## BRIEF:
Produce as output only the lines below starting at the line with "Фруктовая серенада (516, 1636)" and continuing through the line with "129-46-68 (860, 81)", each one exactly as written.
╭──
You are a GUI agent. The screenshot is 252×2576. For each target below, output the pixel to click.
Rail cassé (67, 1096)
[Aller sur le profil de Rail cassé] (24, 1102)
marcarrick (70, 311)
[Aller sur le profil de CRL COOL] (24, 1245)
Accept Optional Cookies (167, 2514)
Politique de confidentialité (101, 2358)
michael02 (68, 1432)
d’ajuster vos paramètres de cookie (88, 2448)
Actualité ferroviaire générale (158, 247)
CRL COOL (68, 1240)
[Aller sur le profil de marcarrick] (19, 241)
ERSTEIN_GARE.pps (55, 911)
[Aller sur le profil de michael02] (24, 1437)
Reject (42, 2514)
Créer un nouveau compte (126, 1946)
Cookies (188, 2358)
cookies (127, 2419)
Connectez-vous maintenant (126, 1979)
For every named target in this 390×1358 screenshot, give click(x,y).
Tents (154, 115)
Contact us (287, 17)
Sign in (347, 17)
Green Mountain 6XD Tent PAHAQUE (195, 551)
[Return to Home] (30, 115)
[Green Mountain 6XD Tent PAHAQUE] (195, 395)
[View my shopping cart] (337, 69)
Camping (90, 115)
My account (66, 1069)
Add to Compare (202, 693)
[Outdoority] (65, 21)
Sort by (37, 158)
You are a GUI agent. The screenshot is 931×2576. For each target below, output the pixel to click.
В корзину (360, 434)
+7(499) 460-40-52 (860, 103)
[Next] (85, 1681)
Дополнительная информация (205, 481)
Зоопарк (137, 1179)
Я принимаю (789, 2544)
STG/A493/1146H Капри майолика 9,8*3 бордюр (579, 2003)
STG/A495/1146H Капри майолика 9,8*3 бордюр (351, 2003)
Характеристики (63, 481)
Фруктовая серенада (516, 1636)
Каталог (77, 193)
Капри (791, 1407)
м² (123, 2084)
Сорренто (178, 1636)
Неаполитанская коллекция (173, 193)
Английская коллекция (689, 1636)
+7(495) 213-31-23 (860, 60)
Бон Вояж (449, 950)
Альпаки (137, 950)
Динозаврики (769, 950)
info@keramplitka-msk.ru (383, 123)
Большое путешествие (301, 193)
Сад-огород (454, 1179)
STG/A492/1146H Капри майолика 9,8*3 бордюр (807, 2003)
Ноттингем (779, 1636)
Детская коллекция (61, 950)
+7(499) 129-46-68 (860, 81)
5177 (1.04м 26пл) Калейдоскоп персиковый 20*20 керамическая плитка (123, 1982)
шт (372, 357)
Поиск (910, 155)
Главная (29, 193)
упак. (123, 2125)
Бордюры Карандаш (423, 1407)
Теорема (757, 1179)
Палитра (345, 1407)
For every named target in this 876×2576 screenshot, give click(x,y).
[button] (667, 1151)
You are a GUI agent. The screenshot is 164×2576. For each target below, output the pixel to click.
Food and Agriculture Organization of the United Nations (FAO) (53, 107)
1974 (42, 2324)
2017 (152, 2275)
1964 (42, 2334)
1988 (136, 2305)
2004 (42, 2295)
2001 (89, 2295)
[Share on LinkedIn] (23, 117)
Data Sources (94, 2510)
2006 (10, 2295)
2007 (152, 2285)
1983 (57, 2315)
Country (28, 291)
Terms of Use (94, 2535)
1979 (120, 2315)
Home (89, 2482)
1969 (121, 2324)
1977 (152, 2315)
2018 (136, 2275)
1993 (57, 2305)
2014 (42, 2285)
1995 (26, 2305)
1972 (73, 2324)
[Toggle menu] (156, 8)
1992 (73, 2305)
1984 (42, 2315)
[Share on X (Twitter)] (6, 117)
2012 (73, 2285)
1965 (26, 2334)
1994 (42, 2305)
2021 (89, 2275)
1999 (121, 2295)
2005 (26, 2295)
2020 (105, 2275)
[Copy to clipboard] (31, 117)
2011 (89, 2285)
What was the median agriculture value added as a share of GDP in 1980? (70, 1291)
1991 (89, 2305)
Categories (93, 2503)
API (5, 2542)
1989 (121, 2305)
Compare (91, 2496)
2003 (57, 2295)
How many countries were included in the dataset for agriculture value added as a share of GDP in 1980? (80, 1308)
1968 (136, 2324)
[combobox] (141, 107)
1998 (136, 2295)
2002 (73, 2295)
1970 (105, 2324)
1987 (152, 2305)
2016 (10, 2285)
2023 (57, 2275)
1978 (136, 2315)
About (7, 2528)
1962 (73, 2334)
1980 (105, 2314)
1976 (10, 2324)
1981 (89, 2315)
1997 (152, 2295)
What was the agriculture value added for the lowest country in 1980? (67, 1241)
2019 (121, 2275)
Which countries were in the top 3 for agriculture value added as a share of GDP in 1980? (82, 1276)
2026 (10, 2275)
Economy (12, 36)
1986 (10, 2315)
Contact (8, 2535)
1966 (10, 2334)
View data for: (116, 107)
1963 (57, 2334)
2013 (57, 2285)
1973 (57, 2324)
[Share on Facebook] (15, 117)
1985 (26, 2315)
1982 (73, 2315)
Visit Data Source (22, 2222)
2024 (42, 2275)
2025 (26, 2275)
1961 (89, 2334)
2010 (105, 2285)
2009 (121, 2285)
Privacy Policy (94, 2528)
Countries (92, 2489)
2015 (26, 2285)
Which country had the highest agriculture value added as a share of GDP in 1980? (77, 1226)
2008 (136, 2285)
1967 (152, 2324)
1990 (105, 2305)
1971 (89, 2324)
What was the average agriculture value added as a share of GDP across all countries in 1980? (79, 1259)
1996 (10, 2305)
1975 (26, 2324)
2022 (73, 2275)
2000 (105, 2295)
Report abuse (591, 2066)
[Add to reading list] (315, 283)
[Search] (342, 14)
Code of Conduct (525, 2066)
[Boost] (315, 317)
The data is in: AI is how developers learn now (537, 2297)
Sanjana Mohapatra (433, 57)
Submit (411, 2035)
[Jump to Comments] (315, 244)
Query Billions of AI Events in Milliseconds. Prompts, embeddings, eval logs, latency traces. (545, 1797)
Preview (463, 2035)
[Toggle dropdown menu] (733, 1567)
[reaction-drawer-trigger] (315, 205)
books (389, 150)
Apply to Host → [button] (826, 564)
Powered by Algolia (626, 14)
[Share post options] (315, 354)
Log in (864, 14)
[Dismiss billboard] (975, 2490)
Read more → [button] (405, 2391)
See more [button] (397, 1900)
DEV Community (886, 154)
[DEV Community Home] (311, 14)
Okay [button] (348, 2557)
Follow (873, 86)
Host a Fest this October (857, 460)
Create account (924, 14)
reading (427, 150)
╰──
## PROBLEM SOLUTION:
Фруктовая серенада (516, 1636)
Каталог (77, 193)
Капри (791, 1407)
м² (123, 2084)
Сорренто (178, 1636)
Неаполитанская коллекция (173, 193)
Английская коллекция (689, 1636)
+7(495) 213-31-23 (860, 60)
Бон Вояж (449, 950)
Альпаки (137, 950)
Динозаврики (769, 950)
info@keramplitka-msk.ru (383, 123)
Большое путешествие (301, 193)
Сад-огород (454, 1179)
STG/A492/1146H Капри майолика 9,8*3 бордюр (807, 2003)
Ноттингем (779, 1636)
Детская коллекция (61, 950)
+7(499) 129-46-68 (860, 81)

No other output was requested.